Pointing rows for text and elements:
• • • •

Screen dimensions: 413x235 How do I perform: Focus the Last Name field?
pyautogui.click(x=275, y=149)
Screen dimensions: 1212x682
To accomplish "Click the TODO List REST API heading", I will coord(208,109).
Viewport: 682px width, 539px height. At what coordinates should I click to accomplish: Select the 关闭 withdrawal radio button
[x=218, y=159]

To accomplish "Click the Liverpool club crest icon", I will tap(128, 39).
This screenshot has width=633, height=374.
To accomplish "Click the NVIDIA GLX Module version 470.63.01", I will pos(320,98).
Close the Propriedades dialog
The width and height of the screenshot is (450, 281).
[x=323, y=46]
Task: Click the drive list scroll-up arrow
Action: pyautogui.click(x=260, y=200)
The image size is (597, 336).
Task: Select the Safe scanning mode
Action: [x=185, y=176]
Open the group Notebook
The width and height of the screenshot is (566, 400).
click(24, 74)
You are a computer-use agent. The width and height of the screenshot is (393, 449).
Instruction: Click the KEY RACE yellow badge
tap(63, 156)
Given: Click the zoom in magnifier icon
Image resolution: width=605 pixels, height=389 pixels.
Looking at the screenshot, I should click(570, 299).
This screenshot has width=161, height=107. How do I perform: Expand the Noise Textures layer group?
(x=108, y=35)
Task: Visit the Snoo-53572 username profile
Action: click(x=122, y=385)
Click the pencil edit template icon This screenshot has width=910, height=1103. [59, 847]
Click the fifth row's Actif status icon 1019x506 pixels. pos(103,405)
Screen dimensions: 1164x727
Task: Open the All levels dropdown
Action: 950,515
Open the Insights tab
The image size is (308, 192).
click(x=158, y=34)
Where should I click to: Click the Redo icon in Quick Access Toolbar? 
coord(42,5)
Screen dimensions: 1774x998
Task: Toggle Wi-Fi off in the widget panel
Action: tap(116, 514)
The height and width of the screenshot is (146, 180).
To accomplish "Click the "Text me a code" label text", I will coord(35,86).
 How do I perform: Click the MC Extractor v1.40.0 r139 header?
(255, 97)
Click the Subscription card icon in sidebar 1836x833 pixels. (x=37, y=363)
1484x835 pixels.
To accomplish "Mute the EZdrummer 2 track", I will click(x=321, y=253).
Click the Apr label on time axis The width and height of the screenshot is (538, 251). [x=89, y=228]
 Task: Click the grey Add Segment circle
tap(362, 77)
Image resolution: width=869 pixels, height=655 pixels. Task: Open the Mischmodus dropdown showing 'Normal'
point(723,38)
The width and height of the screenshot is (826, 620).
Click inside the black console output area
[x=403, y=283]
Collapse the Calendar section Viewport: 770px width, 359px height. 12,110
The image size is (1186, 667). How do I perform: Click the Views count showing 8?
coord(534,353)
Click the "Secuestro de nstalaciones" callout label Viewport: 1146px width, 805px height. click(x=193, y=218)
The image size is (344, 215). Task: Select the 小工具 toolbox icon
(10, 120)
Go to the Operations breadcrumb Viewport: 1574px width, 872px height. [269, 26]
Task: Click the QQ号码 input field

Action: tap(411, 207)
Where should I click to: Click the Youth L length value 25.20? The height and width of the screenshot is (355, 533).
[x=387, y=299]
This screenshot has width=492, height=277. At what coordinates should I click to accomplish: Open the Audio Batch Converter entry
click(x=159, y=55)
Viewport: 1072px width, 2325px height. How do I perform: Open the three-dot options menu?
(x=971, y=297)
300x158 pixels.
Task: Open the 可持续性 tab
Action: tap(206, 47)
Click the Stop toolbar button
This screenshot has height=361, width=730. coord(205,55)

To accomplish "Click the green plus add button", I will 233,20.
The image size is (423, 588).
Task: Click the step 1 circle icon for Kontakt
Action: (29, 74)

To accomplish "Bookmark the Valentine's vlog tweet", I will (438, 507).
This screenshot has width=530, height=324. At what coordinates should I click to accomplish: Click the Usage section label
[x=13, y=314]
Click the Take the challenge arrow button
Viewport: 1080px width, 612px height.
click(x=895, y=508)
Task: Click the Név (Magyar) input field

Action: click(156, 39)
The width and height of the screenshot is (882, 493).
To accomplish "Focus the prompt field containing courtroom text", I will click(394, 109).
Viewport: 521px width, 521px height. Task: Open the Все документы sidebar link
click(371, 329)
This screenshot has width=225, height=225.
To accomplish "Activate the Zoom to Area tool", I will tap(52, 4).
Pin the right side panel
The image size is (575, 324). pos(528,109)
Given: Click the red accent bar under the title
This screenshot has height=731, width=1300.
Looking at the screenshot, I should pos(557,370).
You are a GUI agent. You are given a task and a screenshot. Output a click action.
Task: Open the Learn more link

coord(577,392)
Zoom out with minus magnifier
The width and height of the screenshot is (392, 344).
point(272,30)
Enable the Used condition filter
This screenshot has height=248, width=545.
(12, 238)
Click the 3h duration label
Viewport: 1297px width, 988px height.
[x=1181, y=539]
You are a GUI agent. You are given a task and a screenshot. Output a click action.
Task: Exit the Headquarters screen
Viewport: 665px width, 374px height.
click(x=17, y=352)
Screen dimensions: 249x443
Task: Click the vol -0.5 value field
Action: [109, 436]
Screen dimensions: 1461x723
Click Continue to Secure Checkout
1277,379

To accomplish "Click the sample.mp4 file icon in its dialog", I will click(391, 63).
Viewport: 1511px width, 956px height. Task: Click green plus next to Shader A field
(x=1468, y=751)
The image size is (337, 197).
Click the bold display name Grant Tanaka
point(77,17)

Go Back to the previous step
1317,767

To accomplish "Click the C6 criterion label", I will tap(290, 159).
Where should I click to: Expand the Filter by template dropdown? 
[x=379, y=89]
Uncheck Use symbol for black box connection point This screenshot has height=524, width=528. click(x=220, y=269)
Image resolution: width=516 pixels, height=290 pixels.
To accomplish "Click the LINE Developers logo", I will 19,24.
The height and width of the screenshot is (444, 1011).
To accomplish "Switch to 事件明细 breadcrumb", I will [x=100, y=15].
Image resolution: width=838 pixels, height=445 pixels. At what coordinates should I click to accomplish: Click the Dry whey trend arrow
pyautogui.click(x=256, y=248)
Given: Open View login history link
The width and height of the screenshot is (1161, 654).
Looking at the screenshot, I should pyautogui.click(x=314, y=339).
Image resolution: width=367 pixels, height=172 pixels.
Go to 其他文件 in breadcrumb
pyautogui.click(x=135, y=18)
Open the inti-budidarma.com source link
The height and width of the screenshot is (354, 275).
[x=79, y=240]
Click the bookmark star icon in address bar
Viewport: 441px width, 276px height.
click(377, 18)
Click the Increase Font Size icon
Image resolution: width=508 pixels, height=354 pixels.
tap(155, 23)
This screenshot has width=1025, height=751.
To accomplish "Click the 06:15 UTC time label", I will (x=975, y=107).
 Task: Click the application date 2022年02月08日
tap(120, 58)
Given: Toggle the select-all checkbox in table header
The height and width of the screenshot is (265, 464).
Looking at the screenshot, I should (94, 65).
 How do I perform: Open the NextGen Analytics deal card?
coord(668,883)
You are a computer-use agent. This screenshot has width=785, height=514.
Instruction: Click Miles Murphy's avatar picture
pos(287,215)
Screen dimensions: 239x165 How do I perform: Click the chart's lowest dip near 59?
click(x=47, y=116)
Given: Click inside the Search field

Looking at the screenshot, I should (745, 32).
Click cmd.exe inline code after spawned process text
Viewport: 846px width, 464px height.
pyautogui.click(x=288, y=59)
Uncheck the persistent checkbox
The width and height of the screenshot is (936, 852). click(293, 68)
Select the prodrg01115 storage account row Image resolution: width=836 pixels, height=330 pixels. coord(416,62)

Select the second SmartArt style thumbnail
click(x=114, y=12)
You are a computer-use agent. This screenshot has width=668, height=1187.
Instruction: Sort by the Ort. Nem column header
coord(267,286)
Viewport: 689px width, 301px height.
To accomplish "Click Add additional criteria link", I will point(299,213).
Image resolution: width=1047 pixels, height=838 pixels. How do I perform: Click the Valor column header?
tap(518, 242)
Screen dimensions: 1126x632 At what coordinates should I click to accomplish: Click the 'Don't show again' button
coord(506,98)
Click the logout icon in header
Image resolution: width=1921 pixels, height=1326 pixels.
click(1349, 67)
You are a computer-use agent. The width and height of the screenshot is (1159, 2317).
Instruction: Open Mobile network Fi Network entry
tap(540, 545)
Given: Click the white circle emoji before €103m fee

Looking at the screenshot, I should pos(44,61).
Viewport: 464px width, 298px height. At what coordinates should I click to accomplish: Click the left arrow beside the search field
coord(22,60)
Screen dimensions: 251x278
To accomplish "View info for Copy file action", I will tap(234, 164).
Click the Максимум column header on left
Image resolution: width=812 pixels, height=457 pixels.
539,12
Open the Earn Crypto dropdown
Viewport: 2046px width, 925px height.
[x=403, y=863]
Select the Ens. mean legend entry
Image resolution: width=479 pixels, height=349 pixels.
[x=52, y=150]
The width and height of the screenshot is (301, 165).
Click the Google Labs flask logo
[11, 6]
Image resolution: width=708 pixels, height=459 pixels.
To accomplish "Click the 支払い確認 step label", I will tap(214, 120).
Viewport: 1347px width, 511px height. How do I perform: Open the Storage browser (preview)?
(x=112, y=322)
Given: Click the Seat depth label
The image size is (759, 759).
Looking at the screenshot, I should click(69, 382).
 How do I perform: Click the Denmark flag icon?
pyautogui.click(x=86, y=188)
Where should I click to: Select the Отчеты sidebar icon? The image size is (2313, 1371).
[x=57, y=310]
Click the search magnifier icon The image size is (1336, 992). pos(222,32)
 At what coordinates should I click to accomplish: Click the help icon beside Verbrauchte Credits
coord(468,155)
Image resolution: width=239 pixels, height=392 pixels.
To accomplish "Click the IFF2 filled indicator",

• • • •

* **Task brief**
Repeat the rows between the line holding "The height and width of the screenshot is (444, 1011)." and the line holding "should pyautogui.click(x=314, y=339).", inclusive, word for word.

* **Expected answer**
The height and width of the screenshot is (444, 1011).
To accomplish "Switch to 事件明细 breadcrumb", I will [x=100, y=15].
Image resolution: width=838 pixels, height=445 pixels. At what coordinates should I click to accomplish: Click the Dry whey trend arrow
pyautogui.click(x=256, y=248)
Given: Open View login history link
The width and height of the screenshot is (1161, 654).
Looking at the screenshot, I should pyautogui.click(x=314, y=339).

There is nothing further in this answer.